Provo a seguire i passi descritti: il RAID era perfetto per cui salto tutta la prima parte e vado a leggere i comandi per il volume:
- avvio la macchina con il primo CD di Fedora per andare in modalità rescue
- dalla shell di console eseguo i comandi per analizzare e riattivare il volume, solo che l'articolo indica i comandi come se fossero comandi della shell invece bisogna prima entrare nella shell di lvm!
lvm
vgchange VolGroup00 -a y
Il primo comando richiama la shell di lvm e il secondo (all'interno di lvm) riattiva il gruppo (VolGroup00 nel mio caso), dopo di che l'articolo dice che a questo punto posso montare il volume con
mount /dev/VolGroup01/LogVol00 /mnt
Col cavolo! Il volume non si monta dando un errore del tipo "filesystem type unknown" o qualcosa del genere.
Altra cors su Google e dopo tanto cercare invano riesco a trovare in fondo ad un forum la risposta: si deve eseguire fsck sul volume. Non ci avevo pensato!
fsck -y /dev/VolGroup01/LogVol00
Immaginate quanto ci vuole per effettuare il check di 220 GB ...
A un certo punto, mentre fissava l'ennesimo blocco, fsck va in segmentation fault!
Riprovo. Non si sa mai. E poi è la prima regola dell'Informatica, no?
Dopo un sacco di tempo, arrivato allo allo stesso inode (di cui fortunatamente mi ero segnato il numero), fsck riceve di nuovo il segnale 11. Che fare?
Provo ad usare debugfs per cercare una via per correggere l'inode o cancellarlo, ma inutilmente: debugfs non riesce a trovarlo quel benedetto inode.
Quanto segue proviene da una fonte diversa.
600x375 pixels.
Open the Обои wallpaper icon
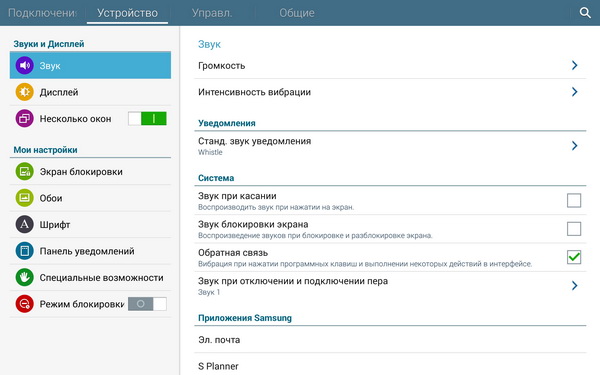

Ne mentre il tempo era volato via, i clienti incalzavano chiedendo quando avremmo rimesso in piedi il servizio.
Purtroppo non era pensabile rimettere in piedi il servizio su un'altra macchina, anche avendo il backup della configurazione, su quel disco c'erano dati vivi che andavano recuperati.
Altro fsck, senza -y questa volta, altro tempo aspettato affinchè arrivasse l'inode maledetto: questa volta dico di non fissare l'errore, vado avanti, un altro inode, non lo faccio fissare, ho paura, un altro inode ancora ...
Dopo una decina di inode non corretti, decido di buttarmi senza paracadute e dico yes !!! Signal 11! Segmentation fault!
Panico! Come recupero 'sto disco?
A questo punto tolgo il CD di avvio della Fedora e vedo se la macchina parte: si, supera il punto in cui non riusciva a montare il volume, ma ... cerca di fare il check del filesystem! Come arriva all'inode maledetto, buuum!
Allora, ormai è sera, decido di copiare il contenuto dell'array da qualche parte e rifare la macchina.
Riesco a tirare su lo stack TCP, dando init 3 e inizio a copiare il contenuto dell'array su un'altra macchina.
Per farla breve ho fatto le 3 di notte a copiare, reinstallare Linux (questa volta una Mandriva 2007 utilizzando solo ext3), riformattare l'array (220GB!), ricopiare indietro quello che serviva e rimettere in piedi il servizio.
Forse ho percorso la strada più lunga. Chi sa un modo più veloce?